## [Goal]
Answer these questions about the passage on decoupling a system of differential equations, using only what it states:
(a) What is the main reason the system of differential equations is difficult to solve?
(b) What property of the matrix A ensures that it can be diagonalized with a rotation (orthogonal) matrix R?
(c) How is the new vector z defined when the coordinate system is changed?

## [Passage given]
═══

For the other two distances, we have

\begin{equation} x_2'' = \frac{4T}{ml} x_1 - \frac{8T}{ml} x_2 + \frac{4T}{ml} x_3 \end{equation}

(10.115)

and

\begin{equation} x_3'' = \frac{4T}{ml} x_2 - \frac{8T}{ml} x_3 . \end{equation}

(10.116)

Introduce $q = \frac{4T}{ml}$. The three equations can be written using matrix notation as

\begin{equation} \left(\begin{array}{c} x_1'' \\ x_2'' \\ x_3'' \\ \end{array}\right) = q^2 \left(\begin{array}{ccc} -2 & 1 & 0\\ 1 & -2 & 1\\ 0 & 1 & -2\\ \end{array}\right) \left(\begin{array}{c} x_1 \\ x_2 \\ x_3 \\ \end{array}\right) \end{equation}

(10.117)

or simply

\begin{equation} \vc{x}'' = \mx{A} \vc{x} . \end{equation}

(10.118)

The differential equation is difficult to solve, primarily because the three functions $x_1(t)$, $x_2(t)$ and $x_3(t)$ are intertwined. It would be much easier if they were decoupled. This is precisely what the eigenvalue decomposition can help us with. Since $\mx{A}$ is symmetric, we know that it is diagonalizable with a rotation (orthogonal) matrix $\mx{R}$. Thus we have

\begin{equation} \vc{x}'' = \mx{R} \mx{D}\mx{R}^\T \vc{x} \end{equation}

(10.119)

or

\begin{equation} \mx{R}^\T \vc{x}'' = \mx{D}\mx{R}^\T \vc{x} . \end{equation}

(10.120)

By changing coordinate system so that

\begin{equation} \vc{z} = \mx{R}^\T \vc{x}, \end{equation}

(10.121)

we obtain a decoupled system of equations

\begin{equation} \vc{z}'' = \mx{D} \vc{z} \end{equation}

(10.122)

or

\begin{equation} \begin{split} z_1'' = \lambda_1 z_1, \\ z_2'' = \lambda_2 z_2,\\ z_3'' = \lambda_3 z_3. \\ \end{split} \end{equation}

(10.123)

Since the differential equations are decoupled, they can be solved one by one independently. The solutions are

\begin{equation} \begin{cases} \begin{array}{rrrl} z_1(t) = a_1 \sin( \sqrt{-\lambda_1} t + \phi_1), \\ z_2(t) = a_2 \sin( \sqrt{-\lambda_2} t + \phi_2), \\ z_3(t) = a_3 \sin( \sqrt{-\lambda_3} t + \phi_3). \end{array} \end{cases} \end{equation}

(10.124)

═══

## [Raw data]

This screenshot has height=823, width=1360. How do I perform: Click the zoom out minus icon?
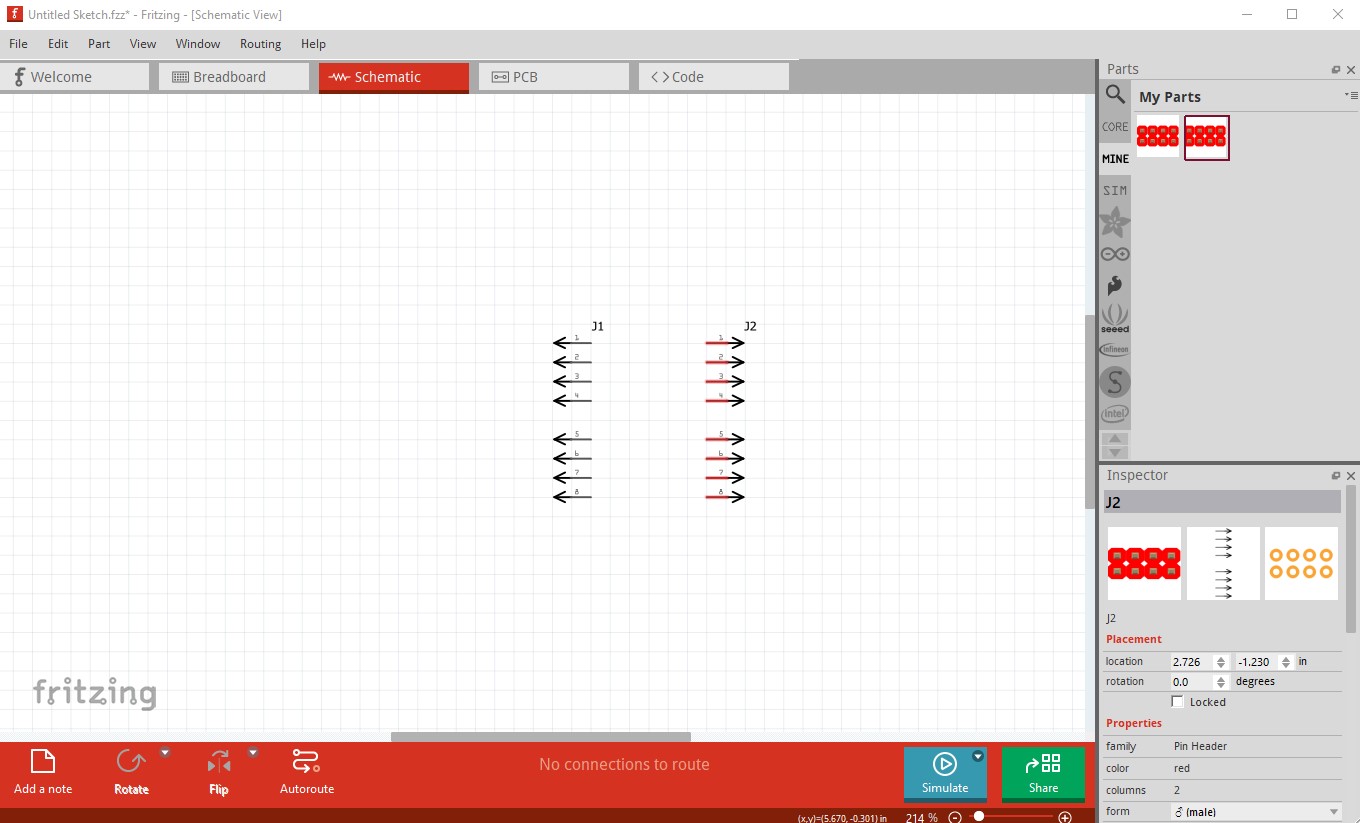point(955,817)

═══

## [Result]
(a) The three functions x₁(t), x₂(t) and x₃(t) are intertwined.
(b) A is symmetric.
(c) z = Rᵀx